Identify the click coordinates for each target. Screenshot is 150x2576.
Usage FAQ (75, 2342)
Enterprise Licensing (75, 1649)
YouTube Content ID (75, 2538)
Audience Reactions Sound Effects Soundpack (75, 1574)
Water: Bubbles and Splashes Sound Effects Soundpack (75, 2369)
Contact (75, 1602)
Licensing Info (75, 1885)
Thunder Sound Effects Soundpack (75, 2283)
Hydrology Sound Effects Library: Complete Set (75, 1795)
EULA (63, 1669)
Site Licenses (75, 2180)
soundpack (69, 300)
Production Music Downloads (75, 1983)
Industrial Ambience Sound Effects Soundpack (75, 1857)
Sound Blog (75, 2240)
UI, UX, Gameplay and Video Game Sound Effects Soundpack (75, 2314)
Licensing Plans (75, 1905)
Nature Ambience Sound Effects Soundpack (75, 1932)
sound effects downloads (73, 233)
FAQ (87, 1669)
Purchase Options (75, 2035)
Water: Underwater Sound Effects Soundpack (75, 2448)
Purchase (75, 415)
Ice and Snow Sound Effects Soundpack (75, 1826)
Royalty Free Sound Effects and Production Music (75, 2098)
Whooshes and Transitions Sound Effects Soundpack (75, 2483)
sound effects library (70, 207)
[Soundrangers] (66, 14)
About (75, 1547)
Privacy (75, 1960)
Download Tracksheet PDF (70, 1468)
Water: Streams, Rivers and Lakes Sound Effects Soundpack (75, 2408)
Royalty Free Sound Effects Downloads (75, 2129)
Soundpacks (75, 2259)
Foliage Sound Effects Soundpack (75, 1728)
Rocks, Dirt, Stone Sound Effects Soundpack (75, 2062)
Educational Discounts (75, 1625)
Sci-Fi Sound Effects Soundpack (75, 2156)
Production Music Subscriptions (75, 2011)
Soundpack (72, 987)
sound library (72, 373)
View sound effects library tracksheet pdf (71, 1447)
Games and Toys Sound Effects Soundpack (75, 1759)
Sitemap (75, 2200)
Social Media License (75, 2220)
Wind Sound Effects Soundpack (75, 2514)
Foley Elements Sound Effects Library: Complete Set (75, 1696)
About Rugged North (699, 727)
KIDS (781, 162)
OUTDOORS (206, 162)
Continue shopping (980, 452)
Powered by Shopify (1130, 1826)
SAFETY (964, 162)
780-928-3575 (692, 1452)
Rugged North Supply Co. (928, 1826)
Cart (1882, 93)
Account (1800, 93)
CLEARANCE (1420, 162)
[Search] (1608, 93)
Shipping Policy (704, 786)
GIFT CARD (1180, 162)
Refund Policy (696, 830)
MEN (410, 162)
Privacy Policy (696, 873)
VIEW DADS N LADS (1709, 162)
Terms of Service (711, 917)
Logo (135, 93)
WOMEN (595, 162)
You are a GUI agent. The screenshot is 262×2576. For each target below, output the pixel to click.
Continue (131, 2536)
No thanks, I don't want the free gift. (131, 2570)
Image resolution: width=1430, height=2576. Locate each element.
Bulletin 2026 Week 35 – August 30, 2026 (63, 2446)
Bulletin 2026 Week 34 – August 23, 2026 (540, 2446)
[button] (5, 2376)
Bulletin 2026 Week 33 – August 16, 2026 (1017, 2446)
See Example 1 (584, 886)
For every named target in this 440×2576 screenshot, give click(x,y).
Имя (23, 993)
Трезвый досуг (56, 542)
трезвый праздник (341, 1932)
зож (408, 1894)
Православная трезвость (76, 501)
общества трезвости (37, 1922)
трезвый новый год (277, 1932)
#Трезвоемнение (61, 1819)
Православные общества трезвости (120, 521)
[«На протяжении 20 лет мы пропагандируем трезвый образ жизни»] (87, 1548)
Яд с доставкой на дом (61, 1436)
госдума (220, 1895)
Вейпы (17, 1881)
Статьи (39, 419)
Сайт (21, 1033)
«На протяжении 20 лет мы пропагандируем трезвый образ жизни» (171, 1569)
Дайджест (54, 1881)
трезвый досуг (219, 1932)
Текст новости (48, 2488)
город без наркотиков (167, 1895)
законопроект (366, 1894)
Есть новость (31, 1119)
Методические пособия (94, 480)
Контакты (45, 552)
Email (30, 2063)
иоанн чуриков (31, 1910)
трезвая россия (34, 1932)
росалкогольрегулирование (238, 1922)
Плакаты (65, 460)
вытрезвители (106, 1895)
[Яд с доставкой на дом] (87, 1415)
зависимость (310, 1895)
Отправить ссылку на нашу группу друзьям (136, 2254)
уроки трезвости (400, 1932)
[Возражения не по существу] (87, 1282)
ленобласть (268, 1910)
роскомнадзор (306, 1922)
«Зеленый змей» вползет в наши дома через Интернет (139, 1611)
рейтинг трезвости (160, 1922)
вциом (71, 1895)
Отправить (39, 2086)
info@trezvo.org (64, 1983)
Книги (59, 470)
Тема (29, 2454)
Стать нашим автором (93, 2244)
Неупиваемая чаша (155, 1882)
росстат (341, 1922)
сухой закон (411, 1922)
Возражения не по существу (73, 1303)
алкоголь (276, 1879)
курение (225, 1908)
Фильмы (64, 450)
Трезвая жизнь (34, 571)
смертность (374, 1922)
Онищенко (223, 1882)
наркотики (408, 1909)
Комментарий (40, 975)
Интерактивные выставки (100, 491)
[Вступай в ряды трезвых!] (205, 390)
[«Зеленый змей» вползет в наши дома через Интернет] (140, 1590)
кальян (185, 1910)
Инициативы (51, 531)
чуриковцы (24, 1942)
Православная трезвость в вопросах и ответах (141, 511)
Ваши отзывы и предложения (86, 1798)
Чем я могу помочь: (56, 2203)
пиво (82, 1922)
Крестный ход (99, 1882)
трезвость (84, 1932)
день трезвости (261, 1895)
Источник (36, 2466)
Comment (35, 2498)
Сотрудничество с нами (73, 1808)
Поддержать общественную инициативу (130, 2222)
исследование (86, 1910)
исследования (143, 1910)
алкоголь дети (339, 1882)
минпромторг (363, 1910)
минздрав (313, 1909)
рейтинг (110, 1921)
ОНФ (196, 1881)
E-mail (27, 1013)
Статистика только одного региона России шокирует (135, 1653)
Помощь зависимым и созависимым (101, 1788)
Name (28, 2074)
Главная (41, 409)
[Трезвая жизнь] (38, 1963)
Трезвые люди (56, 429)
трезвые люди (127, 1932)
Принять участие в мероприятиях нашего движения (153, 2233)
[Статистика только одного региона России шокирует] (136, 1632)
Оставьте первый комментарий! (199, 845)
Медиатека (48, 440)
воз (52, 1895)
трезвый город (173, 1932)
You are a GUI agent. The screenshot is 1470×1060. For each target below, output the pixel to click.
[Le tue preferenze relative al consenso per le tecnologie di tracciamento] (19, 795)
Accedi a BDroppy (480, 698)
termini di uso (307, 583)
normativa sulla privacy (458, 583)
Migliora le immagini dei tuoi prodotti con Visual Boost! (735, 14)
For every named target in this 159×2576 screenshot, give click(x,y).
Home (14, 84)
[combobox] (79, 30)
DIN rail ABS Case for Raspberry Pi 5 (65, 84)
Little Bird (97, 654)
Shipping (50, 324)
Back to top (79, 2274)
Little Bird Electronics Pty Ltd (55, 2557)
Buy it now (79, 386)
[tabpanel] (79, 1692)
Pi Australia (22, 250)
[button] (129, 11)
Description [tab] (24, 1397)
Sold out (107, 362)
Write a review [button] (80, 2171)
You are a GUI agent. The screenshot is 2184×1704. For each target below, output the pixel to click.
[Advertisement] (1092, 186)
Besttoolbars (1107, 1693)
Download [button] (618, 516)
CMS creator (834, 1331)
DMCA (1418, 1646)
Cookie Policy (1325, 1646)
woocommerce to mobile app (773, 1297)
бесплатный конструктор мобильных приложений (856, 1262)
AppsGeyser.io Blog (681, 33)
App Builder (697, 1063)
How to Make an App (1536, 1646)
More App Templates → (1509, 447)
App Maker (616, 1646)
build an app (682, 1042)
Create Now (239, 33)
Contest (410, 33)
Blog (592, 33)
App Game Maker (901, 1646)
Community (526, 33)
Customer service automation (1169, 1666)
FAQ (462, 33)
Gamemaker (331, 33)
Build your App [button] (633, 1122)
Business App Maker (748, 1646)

§ §

■ **Exercise description**: For every line of the records that has the word "жизни" in it, make a copy.

■ **Exercise response**:
[«На протяжении 20 лет мы пропагандируем трезвый образ жизни»] (87, 1548)
«На протяжении 20 лет мы пропагандируем трезвый образ жизни» (171, 1569)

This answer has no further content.